# What style does this version of Rohai come from?



## Makalakumu (Jan 14, 2009)

http://video.google.com/videoplay?docid=-1506243624322689198&ei=r2FuSdfuK4LorgLKr53EBQ&q=rohai&hl=en

The TSD curriculum contains the kata rohai.  This kata is very different depending on what style of karate it comes from.  That said, the TSD version of the kata is very difficult to find represented in other styles.  

The version I posted here is from a karate style that has a version of rohai that is the closest version that I have seen.  What style is this?

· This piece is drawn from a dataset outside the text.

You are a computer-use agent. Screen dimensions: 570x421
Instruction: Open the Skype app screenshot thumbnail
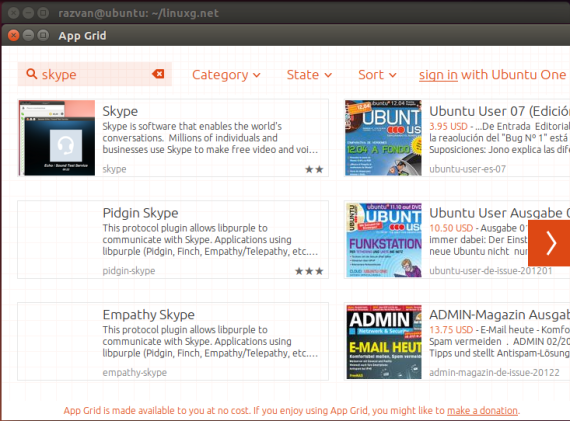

The reason I ask is because this kata is not represented in the typical Shotokan curriculum.  This means that Hwang Kee had to have learned this from a different style of karate, possibly an Okinawan style.  It would be very interesting if one could establish a link between Hwang Kee and an Okinawan style of karate.


----------



## exile (Jan 14, 2009)

maunakumu said:


> http://video.google.com/videoplay?docid=-1506243624322689198&ei=r2FuSdfuK4LorgLKr53EBQ&q=rohai&hl=en
> 
> The TSD curriculum contains the kata rohai.  This kata is very different depending on what style of karate it comes from.  That said, the TSD version of the kata is very difficult to find represented in other styles.
> 
> ...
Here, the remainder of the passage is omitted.